[Given passage Boundary: Start]

A report that will interest anyone curious about the history, ecology and management of the High Weald's steep-sided, wooded ravines (gills) has been published by the High Weald AONB Partnership.
An internationally important habitat
Gills – defined as deeply incised, wooded ravines that have been eroded by the streams flowing along their base – are a characteristic features of the High Weald AONB and found across the landscape. Although they support internationally important groups of plants (particularly lichens, mosses, liverworts and ferns) they remain understudied, and questions remain about their ecology, history and management – questions that this report helps to answer.
Written by Dr Philip Sansum, a woodland ecologist with extensive experience in the High Weald, the report addresses a range of issues relating to gills, including: their distribution, ecological significance, history, key species, protection status and threats.
The report also provides some much-needed management guidance, as well as presenting the results of ecological survey work and suggesting how future monitoring might best progress.
- Gills are of very high environmental value but relatively weakly protected by the existing framework of nature conservation designation.
- Effective conservation and management is hindered by both a lack of survey information and a poor understanding of the relationships between woodland management (and other human impacts) and gill woodland biodiversity.
- Long-term biological survey work will be crucial in filling the knowledge gap and serving ongoing conservation efforts in gill woodlands.
- Gill woods represent unique combinations of semi‐natural woodland features and for management purposes – because of the soil and vegetation sensitivity and year‐round wet conditions – many of the principles applied to wet woodlands (i.e. minimising rates of change, maintaining mature habitat, and extraction with extreme care and sensitivity to avoid ground damage etc.) should be followed.
The report will be of particular interest to anyone developing or updating a woodland management plan.

[Given passage Boundary: End]
[Extracted data Boundary: Start]

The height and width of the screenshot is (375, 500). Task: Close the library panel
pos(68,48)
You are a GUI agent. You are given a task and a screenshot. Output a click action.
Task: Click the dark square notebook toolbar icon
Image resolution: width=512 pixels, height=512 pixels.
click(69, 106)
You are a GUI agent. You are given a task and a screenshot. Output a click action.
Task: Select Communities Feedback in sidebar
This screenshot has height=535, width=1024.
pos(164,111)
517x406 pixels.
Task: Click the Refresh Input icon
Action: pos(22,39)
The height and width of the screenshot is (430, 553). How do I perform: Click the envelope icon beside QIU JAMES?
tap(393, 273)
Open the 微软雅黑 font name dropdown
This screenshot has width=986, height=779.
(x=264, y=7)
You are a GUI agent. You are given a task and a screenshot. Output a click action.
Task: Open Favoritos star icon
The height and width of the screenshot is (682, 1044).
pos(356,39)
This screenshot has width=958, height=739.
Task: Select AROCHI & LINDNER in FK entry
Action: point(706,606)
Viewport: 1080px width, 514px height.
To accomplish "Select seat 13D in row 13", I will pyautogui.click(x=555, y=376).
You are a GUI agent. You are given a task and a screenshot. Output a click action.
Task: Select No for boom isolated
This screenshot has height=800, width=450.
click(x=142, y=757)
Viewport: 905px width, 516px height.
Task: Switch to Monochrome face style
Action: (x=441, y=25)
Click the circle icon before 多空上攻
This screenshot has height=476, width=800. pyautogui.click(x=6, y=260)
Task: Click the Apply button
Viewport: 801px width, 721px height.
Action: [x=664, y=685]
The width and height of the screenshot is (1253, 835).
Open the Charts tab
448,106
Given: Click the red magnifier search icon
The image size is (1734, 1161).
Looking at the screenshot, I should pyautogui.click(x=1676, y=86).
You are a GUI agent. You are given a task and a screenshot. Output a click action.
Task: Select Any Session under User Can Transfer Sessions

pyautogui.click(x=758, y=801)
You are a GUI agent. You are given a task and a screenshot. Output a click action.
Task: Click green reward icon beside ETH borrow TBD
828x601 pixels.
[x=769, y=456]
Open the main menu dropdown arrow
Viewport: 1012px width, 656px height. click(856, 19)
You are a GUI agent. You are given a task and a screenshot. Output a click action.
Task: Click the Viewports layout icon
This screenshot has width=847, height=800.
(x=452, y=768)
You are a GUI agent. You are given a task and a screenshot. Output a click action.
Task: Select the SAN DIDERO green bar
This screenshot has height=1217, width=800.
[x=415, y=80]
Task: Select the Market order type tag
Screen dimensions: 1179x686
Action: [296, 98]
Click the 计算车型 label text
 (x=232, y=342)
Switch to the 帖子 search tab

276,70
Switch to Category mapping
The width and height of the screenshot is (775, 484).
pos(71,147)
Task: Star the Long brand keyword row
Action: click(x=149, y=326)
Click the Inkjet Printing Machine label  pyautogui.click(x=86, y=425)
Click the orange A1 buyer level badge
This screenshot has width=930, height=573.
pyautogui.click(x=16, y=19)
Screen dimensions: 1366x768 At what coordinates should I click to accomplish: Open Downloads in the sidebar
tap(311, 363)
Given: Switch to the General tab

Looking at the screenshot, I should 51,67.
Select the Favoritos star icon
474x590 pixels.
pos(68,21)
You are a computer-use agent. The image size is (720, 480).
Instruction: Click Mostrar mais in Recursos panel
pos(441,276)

[Extracted data Boundary: End]

To do >> Decide whether each statement below agrees with the text on High Weald gills, answering yes or no and quoting the deciding words of the text. 1. The report's author is a woodland ecologist. 2. Existing nature conservation designation gives gills strong protection. 3. Gills have already been studied thoroughly.

Answer for the task >>
1. Yes: "Written by Dr Philip Sansum, a woodland ecologist with extensive experience in the High Weald"
2. No: "relatively weakly protected by the existing framework of nature conservation designation"
3. No: "they remain understudied"